[Requests]:
**a.** Please translate this sentence from the trusts and estates agenda into Spanish: "Estate planning for spouses requires an understanding and appreciation of the unlimited marital deduction and how it is used effectively in wills and trusts."
**b.** Pick up the trusts and estates agenda after its final line and write the next part.
--- Provided text ---
Introduction to Trusts & Estates Agenda

Chair: Joseph P. Scorese, Esq., Member, Sills Cummis & Gross P.C., Newark, NJ and New York, NY


Day 1


8.45–9.00 a.m.

INTRODUCTION AND OVERVIEW

  • Joseph P. Scorese, Esq., Member, Sills Cummis & Gross P.C., Newark, NJ, and New York, NY

9.00–10.15 a.m.

ESTATE TAXES I: THE NATURE OF THE TAX AND UNDERSTANDING THE GROSS ESTATE

This presentation introduces the basic infrastructure of the federal estate tax, the wealth tax that still drives all trust and estate planning. Covered are essential elements of the computation of the tax: the rates and credits, and the impact of the most recent statutes which affect wealth taxation, including
relevant current tax law and policy discussions. Specific attention is given to the foundations of what is included in the gross estate, including powers of appointment, life insurance, and transfers with retained interests.

  • Mitchell Drossman, Esq., Managing Director, National Director of Wealth Planning Strategies, Bank of America Private Wealth Management, New York, NY

10.15–11.15 a.m.

ESTATE TAXES II: THE MARITAL DEDUCTION, CREDIT SHELTER PLANNING, AND PORTABILITY

Estate planning for spouses requires an understanding and appreciation of the unlimited marital deduction and how it is used effectively in wills and trusts. Also explored are planning with the “applicable exclusion amount,” the credit shelter (or “bypass”) trust and the basics of “portability” under the Tax Relief Act of 2010, the American Taxpayer Relief Act of 2012, the 2017 Tax Cuts and Jobs Act, and the Federal Regulations.

  • Margaret St. John Meehan, Esq., Partner, Day Pitney, Stamford, CT

11.15-11.30 a.m.

REFRESHMENT BREAK


11.30 a.m.–12.45 p.m.
--- Information supplied ---
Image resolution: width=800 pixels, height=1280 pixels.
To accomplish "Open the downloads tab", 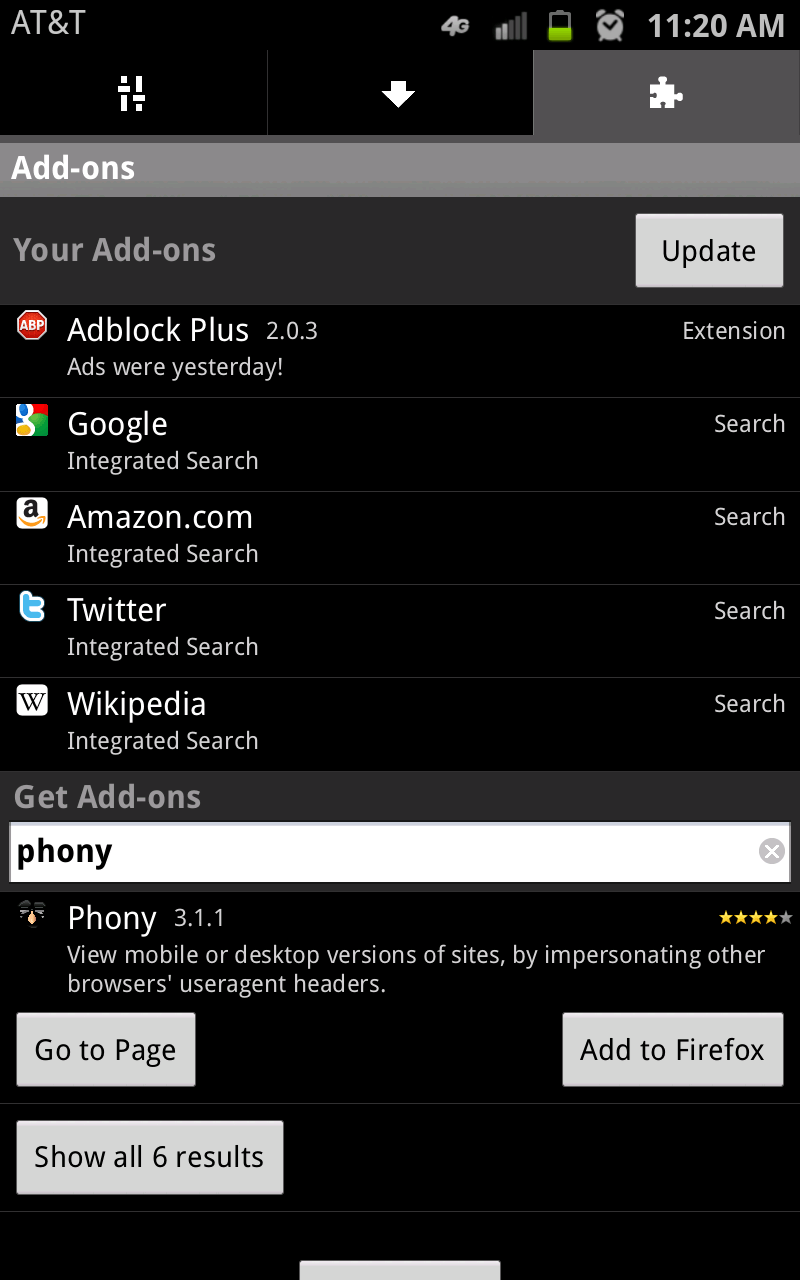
---
[Responses to the exercise]:
**a.** La planificación patrimonial para cónyuges requiere comprender y valorar la deducción matrimonial ilimitada y la manera de utilizarla eficazmente en testamentos y fideicomisos.

**b.**
ESTATE TAXES III: OTHER IMPORTANT DEDUCTIONS AND ELEMENTS OF PLANNING WITH THE CHARITABLE DEDUCTION

The presentation highlights the elements and the rules which govern deductions which can reduce or eliminate the estate tax, such as deductibility of debts, expenses of administration, and taxes. Also introduced are the estate tax charitable deduction and its importance as a planning tool for charitable remainder trusts (CRATs and CRUTs) and charitable lead trusts (CLATs and CLUTs).

  • Michelle Orlowski, Principal, Head of Estate Administration and Fiduciary Counsel, Bessemer Trust, New York, NY

12.45 p.m.–1.45 p.m.

Lunch Recess


1:45 – 3:15 p.m.

LIFETIME TRANSFERS AND THE FEDERAL GIFT TAX: THE ENDURING WEALTH TAX

The tax on a client’s lifetime gifts is an important complement to the estate tax and essential knowledge for anyone advising on estate and trust matters. But what is a gift? This presentation explores the nature of gifts through the eyes of the Internal Revenue Code. Essential concepts are covered such as the elements of a completed gift, allowable deductions, the annual exclusion, and other exclusions. Also covered in this presentation are the fundamental planning usages of disclaimers and Crummey trusts. In addition, the presentation covers foundational concepts such as gift splitting, calculation of tax, filing gift tax returns and procedures, and the impact of the relevant recent tax laws and projected tax policy.

  • Catherine G. Schmidt, Esq., Partner, Schulte Roth & Zabel, New York, NY

3.15–3.30 p.m.

Refreshment Break


3.30 – 4.30 p.m.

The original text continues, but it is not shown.